It can thus be expected that the excretion of β2M will increase when the GFR falls for any causes. Indeed, Eβ2M/Ccr was inversely associated with the eGFR in both women and men (Figure 3c), although the causes of their eGFR decreases seemed to be different. In a quantitative analysis (Figure 3d), the η2 value describing the effect size of Eβ2M/Ccr on the eGFR variability was 1.7-fold larger in women than in men (0.114 vs. 0.066). In both women and men, the eGFR was the lowest in those who had (Eβ2M/Ccr) × 100 ≥ 1000 µg/L filtrate, indicative of severely impaired tubular function.
Notably, the POR for a reduced eGFR was increased by 8.3-fold and 33.7-fold in those with (Eβ2M/Ccr) × 100 of 300–999 and ≥1000 µg/L filtrate, respectively (Table 7), compared to those with Eβ2M/Ccr) × 100 < 300 µg/L filtrate. A substantial loss of nephron function was a likely cause of the massive increases in Eβ2M/Ccr that was seen in those who had an eGFR below 60 mL/min/1.73 m2.
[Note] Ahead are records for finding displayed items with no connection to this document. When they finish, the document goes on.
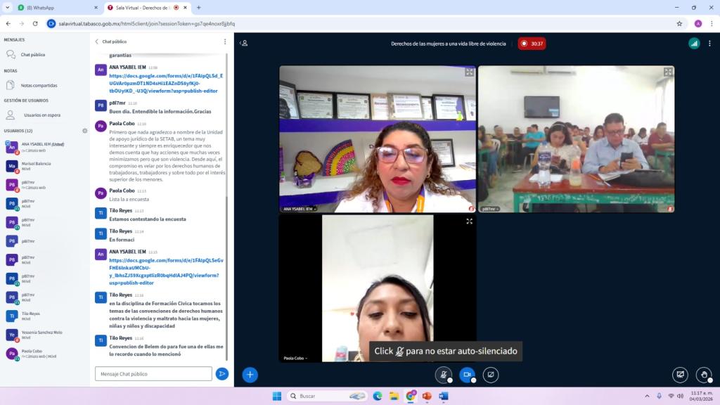
Task: Open Usuarios en espera
Action: [x=41, y=115]
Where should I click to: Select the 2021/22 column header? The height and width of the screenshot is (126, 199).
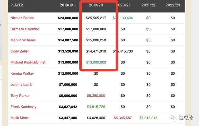[x=148, y=5]
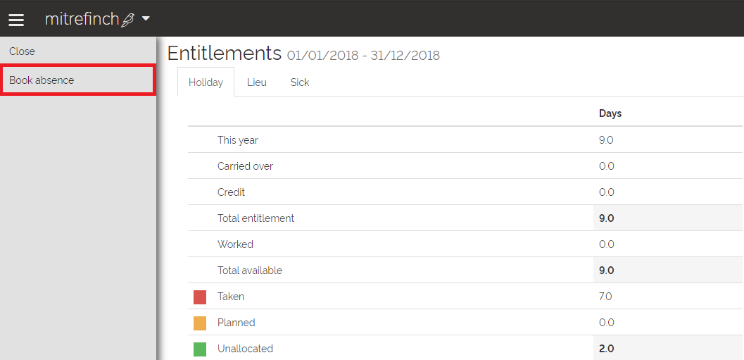744x360 pixels.
Task: Click the Unallocated value 2.0
Action: coord(606,349)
4.4. The Pitfall of Adjusting Excretion Rate to Ecr and Implication for Health Risk Estimation

The Ccr-normalized data indicate that women and men shared the same burden of Cd (Table 1). The data also indicate that the % of women and men across the three categories of tubulopathy were all statistically different, thereby linking Cd exposure to the severity of tubulopathy in both genders. The logistic regression data (Table 7) show that the likelihood of having a reduced eGFR was increased by 8.3-fold and 33.7-fold in those who had (Eβ2M/Ccr) × 100 of 300–999 and ≥1000 µg/L filtrate compared to those with (Eβ2M/Ccr) × 100 < 300 µg/L filtrate.
The Ecr-normalized data indicated that the mean ECd/Ecr in women was statistically higher than that of men (4.26 vs. 3.30 µg/g creatinine). They also indicated that the difference in % of women across the three tubulopathy categories was minuscule, and that the % distribution of men across the tubulopathy categories was statistically significant. These data suggest an association of Cd exposure and the severity of tubulopathy in men only. The logistic regression data (Table 8) show that the likelihood of having a reduced eGFR was increased by 3.2-fold and 19-fold in those who had Eβ2M/Ecr of 300–999 and ≥1000 µg/g creatinine compared to those with Eβ2M/Ecr < Eβ2M/Ecr.
Previously, Eβ2M/Ecr of 100–299, 300–999, and ≥1000 μg/g creatinine were found to be associated with 4.7-fold, 6.2-fold, and 10.5-fold increases in the prevalence odds of a reduced eGFR [28,29]. Similarly, a rise in Eβ2M/Ecr to levels not higher than 100 μg/g creatinine was associated with an increased risk of hypertension in the general Japanese population [30], while the prospective cohort data showed that Eβ2M/Ecr was associated with a 79% increase in the likelihood of having a large decline in the eGFR (10 mL/min/1.73 m2) over a five-year period [31]. Thus, a cut-off value for Eβ2M/Ecr above 300 μg/g creatinine does not reflect an early warning sign of the nephrotoxicity of Cd. The utility of this Eβ2M/Ecr value as a toxicity criterion to derive a toxicity threshold level for Cd is inappropriate.
In summary, adjusting ECd and Eβ2M to Ecr produces an erroneous interpretation of the effect of Cd exposure on the eGFR, while underestimating the severity of Cd-induced tubulopathy, especially among women. These data call into question the utility of Eβ2M/Ecr of 300 µg/g creatinine to represent the critical effect of exposure to Cd in the human diet. New health guidance values need to be established for this toxic metal, and new public measures are needed to minimize the Cd contamination of food chains.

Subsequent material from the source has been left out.